Count the lines below that hold "badge". Give the number without comment.

Stored items
----

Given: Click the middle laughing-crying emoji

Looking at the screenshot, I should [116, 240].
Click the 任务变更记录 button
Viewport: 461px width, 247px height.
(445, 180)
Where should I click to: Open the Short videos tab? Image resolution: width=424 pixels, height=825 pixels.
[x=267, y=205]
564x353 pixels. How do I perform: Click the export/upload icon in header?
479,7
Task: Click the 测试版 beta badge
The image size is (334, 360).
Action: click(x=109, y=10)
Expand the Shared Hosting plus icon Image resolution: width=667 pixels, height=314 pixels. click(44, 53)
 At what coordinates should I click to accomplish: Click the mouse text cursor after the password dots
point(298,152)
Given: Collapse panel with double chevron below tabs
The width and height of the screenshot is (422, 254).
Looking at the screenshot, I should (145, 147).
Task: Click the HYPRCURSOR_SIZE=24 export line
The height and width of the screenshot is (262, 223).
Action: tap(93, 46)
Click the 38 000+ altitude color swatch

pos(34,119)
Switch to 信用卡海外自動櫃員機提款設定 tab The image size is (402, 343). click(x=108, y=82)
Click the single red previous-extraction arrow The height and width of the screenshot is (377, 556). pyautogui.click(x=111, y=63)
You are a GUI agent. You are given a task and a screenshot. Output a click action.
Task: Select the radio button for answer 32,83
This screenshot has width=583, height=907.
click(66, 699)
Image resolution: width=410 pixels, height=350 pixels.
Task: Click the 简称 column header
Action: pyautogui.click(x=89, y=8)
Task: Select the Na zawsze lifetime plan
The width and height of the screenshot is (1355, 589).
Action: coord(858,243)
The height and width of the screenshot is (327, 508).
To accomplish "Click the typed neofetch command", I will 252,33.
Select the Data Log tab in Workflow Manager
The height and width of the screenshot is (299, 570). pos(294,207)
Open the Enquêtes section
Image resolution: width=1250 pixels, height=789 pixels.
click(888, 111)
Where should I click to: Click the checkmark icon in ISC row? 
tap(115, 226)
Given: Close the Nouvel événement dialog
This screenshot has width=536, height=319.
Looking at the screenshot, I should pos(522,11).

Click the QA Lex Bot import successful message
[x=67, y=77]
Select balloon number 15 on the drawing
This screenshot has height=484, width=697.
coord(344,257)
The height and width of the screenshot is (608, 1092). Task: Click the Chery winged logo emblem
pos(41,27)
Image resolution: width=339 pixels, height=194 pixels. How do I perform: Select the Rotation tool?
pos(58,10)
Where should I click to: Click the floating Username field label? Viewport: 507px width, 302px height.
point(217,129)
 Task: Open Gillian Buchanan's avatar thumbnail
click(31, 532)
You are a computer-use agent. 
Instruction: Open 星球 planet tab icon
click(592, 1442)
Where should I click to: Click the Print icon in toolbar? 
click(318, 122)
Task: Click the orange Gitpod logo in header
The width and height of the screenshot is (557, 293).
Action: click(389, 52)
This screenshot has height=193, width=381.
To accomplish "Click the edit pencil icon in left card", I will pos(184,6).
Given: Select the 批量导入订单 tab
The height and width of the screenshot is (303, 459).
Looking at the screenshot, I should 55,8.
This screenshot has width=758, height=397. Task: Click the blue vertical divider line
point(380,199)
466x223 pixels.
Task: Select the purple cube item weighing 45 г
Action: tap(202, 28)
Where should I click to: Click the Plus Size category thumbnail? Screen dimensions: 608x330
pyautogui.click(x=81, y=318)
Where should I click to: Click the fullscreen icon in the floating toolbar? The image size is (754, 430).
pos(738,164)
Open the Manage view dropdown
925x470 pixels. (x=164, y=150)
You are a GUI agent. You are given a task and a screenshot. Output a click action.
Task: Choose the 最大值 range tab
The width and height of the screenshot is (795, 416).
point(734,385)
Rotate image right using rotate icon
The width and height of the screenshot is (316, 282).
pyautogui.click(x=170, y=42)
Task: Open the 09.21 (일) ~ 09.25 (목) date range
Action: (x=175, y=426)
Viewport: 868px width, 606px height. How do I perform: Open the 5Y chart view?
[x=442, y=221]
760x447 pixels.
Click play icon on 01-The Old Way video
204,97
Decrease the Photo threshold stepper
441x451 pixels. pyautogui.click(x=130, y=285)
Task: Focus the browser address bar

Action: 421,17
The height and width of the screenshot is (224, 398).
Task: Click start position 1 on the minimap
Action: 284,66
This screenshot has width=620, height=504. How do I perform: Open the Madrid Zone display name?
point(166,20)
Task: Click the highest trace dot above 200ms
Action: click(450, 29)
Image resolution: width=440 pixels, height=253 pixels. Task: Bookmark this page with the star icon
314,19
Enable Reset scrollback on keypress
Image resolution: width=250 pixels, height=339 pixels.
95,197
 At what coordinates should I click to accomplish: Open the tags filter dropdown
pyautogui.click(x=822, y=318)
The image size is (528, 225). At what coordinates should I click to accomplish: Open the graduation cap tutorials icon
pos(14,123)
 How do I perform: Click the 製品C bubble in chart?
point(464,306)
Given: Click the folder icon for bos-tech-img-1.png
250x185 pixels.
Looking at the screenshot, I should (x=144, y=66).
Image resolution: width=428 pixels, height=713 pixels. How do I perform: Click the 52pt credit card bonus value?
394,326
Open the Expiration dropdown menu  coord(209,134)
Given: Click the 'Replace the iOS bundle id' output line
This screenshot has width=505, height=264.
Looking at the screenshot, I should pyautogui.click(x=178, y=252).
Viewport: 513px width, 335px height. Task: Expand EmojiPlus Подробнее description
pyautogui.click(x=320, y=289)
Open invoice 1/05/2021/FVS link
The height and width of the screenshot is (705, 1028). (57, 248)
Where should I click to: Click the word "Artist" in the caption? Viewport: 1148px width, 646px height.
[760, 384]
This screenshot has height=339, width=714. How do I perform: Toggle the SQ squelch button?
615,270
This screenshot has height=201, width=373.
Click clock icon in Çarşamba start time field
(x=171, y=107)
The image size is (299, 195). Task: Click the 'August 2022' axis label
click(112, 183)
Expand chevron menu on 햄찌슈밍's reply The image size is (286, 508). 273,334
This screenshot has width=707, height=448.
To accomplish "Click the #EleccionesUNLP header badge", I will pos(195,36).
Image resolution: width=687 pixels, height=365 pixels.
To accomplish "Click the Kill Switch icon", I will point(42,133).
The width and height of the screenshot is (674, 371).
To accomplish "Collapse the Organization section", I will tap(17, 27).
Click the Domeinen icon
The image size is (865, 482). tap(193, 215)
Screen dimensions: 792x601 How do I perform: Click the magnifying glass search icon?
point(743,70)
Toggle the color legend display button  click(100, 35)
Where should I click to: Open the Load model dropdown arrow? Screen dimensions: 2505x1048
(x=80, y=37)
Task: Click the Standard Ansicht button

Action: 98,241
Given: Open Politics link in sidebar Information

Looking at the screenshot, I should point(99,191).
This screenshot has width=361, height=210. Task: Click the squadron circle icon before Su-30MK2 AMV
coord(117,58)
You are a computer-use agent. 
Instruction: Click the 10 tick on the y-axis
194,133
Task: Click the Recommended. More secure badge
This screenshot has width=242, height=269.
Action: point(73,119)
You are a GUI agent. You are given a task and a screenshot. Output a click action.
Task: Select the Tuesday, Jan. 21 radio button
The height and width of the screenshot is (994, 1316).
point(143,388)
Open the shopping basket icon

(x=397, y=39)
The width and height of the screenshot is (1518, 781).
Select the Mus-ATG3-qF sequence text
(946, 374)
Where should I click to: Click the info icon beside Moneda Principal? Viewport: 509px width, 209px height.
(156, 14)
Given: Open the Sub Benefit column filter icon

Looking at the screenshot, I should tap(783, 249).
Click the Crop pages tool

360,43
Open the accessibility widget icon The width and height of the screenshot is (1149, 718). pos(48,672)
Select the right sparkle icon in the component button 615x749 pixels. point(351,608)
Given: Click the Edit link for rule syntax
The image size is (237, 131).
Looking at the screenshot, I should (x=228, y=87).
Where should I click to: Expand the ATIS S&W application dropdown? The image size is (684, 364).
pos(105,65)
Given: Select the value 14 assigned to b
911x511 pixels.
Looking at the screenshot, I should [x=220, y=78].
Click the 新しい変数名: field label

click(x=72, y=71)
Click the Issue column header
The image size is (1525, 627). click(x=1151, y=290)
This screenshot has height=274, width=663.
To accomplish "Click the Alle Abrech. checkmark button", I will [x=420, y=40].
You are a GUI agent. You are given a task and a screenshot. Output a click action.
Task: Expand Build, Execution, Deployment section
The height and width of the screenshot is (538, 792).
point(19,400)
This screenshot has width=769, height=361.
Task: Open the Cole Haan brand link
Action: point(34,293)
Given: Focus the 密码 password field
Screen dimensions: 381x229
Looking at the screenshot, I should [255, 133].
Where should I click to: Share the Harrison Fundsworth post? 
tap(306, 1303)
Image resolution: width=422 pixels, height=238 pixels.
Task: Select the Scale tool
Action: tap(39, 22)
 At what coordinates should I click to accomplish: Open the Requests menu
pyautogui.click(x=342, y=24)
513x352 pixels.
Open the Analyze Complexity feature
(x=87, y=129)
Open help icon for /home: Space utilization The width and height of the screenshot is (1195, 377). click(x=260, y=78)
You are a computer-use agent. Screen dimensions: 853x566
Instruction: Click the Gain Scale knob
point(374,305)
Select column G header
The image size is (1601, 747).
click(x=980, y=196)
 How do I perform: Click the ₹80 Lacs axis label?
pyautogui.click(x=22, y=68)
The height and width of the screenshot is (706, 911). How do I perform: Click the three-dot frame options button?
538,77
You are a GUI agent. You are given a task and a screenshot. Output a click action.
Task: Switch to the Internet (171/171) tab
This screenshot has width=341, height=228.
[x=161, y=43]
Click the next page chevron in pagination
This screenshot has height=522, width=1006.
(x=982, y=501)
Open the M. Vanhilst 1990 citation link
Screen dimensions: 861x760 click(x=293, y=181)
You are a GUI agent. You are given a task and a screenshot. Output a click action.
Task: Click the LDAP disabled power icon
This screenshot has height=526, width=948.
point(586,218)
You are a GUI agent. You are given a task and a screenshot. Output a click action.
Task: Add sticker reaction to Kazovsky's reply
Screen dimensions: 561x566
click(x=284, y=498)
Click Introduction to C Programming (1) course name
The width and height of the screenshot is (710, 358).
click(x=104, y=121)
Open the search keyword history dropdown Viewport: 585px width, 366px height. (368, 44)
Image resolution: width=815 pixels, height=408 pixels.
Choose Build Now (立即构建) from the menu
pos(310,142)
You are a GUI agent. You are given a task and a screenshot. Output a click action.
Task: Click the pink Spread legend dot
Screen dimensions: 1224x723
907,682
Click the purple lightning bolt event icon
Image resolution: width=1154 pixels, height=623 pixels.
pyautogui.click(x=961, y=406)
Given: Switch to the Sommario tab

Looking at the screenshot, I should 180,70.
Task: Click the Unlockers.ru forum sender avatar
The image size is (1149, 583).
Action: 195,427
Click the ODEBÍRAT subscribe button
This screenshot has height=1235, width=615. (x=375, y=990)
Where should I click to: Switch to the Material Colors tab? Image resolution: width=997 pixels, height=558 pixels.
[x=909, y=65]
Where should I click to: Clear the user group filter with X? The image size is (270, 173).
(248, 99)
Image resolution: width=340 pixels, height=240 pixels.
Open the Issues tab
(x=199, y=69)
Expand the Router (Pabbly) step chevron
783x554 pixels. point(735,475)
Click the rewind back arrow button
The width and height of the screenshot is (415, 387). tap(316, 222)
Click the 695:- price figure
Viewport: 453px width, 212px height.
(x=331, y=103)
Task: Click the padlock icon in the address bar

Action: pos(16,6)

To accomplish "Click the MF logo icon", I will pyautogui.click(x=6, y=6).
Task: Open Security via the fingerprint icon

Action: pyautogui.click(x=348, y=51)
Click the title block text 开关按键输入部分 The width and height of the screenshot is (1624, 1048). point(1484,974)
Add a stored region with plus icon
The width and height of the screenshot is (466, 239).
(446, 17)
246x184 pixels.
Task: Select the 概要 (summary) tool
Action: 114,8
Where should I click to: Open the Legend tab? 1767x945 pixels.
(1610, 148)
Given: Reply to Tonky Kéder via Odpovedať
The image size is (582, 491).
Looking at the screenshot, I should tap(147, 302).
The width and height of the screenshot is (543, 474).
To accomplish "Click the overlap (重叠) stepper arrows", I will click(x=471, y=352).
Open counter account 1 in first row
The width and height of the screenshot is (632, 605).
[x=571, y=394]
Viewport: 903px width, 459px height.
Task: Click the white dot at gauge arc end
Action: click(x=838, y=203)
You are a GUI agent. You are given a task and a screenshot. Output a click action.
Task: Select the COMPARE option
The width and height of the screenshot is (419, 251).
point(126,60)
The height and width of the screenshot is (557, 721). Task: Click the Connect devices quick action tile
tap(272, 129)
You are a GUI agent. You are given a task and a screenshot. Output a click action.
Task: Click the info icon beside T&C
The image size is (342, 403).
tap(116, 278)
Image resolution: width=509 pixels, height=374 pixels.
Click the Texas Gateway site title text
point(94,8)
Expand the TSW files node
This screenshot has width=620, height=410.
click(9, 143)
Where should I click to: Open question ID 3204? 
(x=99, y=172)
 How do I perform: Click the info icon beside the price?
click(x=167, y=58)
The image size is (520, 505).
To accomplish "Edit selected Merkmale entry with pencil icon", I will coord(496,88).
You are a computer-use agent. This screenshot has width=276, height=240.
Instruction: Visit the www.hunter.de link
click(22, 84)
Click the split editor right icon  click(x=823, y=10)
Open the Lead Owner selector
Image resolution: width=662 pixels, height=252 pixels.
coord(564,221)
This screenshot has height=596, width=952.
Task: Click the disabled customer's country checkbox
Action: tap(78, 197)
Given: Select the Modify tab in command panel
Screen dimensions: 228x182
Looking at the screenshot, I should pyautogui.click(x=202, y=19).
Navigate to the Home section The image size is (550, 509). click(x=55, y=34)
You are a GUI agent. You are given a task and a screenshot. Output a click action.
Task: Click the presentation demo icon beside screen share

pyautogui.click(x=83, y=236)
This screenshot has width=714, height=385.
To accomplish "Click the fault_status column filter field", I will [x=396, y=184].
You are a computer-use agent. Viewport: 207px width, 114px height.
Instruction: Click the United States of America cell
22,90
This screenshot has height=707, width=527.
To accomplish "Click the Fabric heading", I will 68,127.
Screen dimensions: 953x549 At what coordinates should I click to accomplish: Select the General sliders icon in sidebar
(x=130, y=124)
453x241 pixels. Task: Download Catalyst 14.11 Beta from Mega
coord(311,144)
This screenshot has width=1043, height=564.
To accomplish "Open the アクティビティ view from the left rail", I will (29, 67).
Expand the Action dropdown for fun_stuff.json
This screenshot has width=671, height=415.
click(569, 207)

----

Worked solution:
3